Sur ces entrefaites, M. de Nives mourut sans avoir révoqué la sentence. Marie montra un violent chagrin, mais résista au conseil des religieuses, qui voulaient qu’elle m’écrivît. Elles lui dirent de ma part que j’étais toute disposée à la reprendre avec moi, si elle faisait la moindre démarche pour m’y faire consentir. Elle repoussa le conseil avec fureur, disant que j’avais fait mourir son père et sa mère, et qu’on la tuerait plutôt que de lui faire mettre le pied dans la maison.

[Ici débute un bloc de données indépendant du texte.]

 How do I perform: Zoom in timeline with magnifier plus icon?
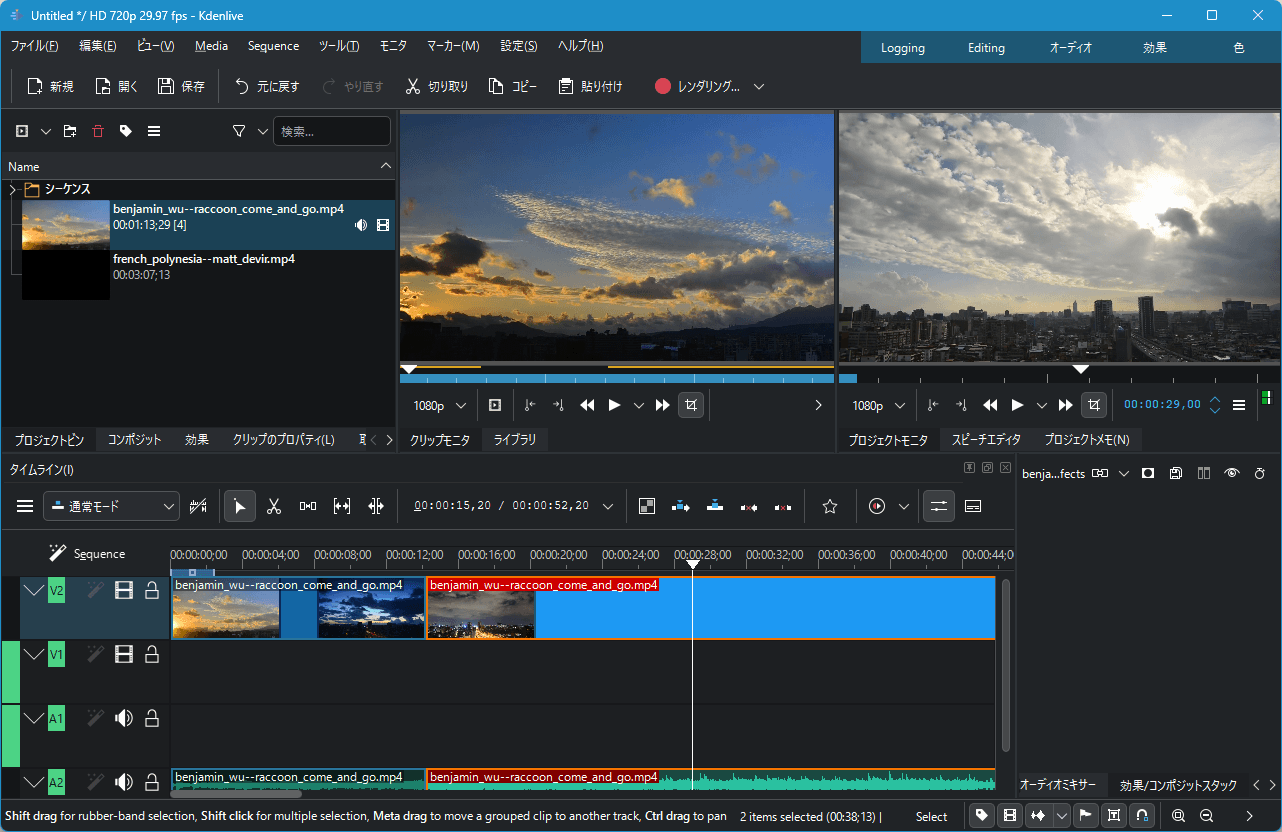click(x=1179, y=816)
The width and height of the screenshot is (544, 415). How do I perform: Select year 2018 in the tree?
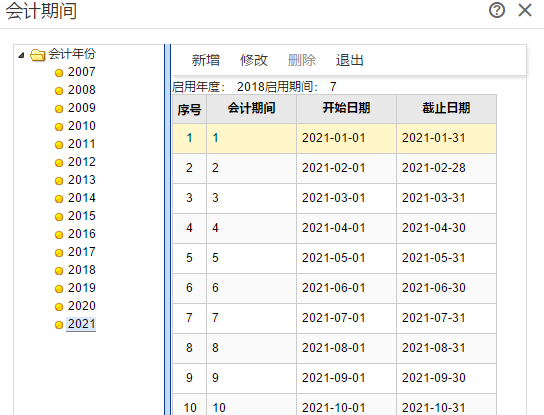[82, 270]
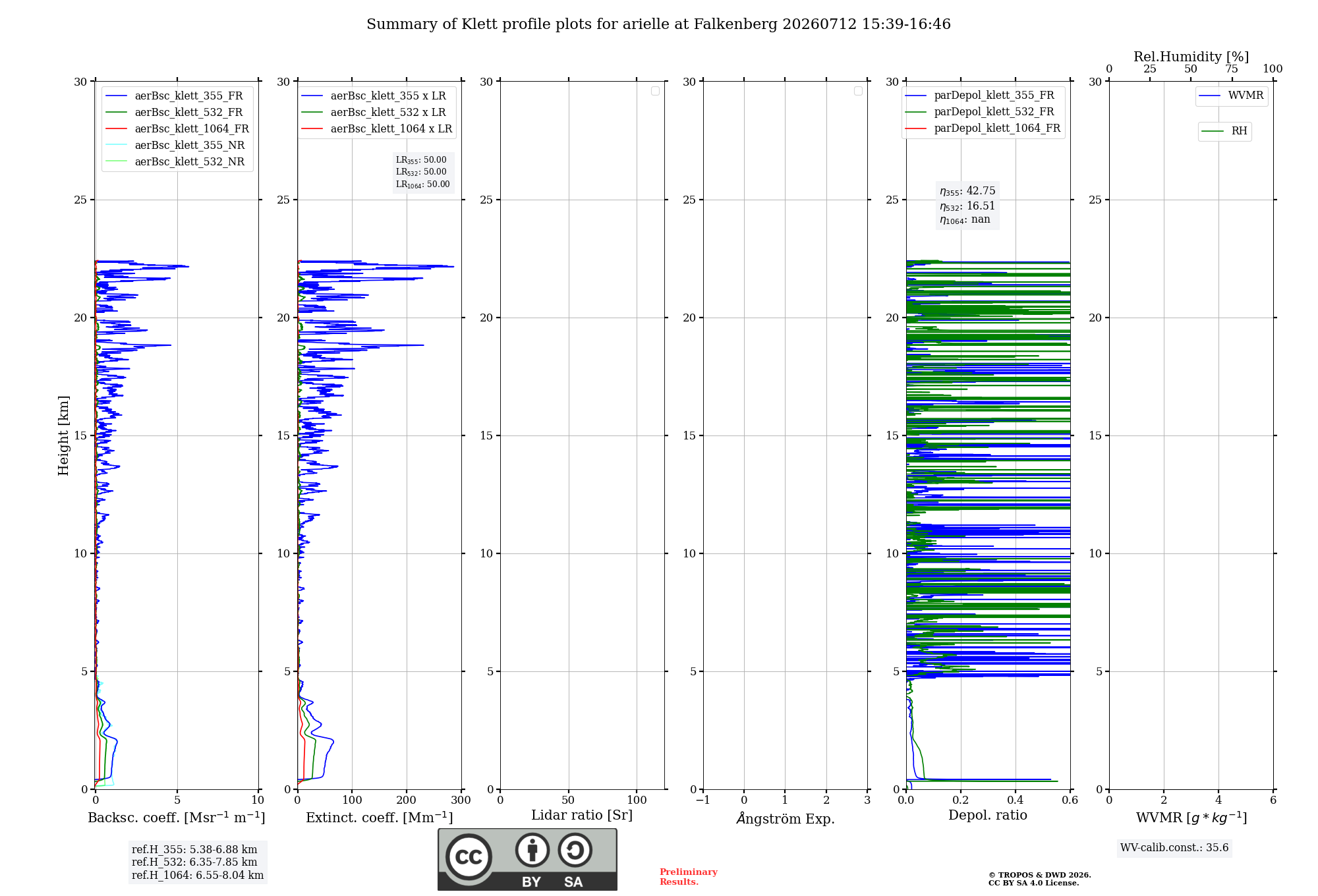Viewport: 1318px width, 896px height.
Task: Select the parDepol_klett_532_FR legend label
Action: click(994, 112)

— Est-ce que réellement elle vous accuse ?…

— Elle m’accuse de tous les crimes, n’en doutez pas ! Comment concilier cette haine furieuse et ces outrages avec la dévotion qu’elle manifestait alors ? Pourtant je crus encore à sa vocation religieuse. Il est des êtres terribles et insensés qui ne peuvent trouver d’apaisement que dans la vie mystique.

— Je crois le contraire. La vie mystique exaspère les esprits troublés. N’importe, poursuivez.

— En dépit de sa religion apparente, Marie commençait à éprouver les troubles de la nubilité, et un beau jour on découvrit qu’elle entretenait au dehors une correspondance amoureuse avec un écolier dont on n’a pas su le nom, mais dont l’orthographe était à la hauteur de la sienne.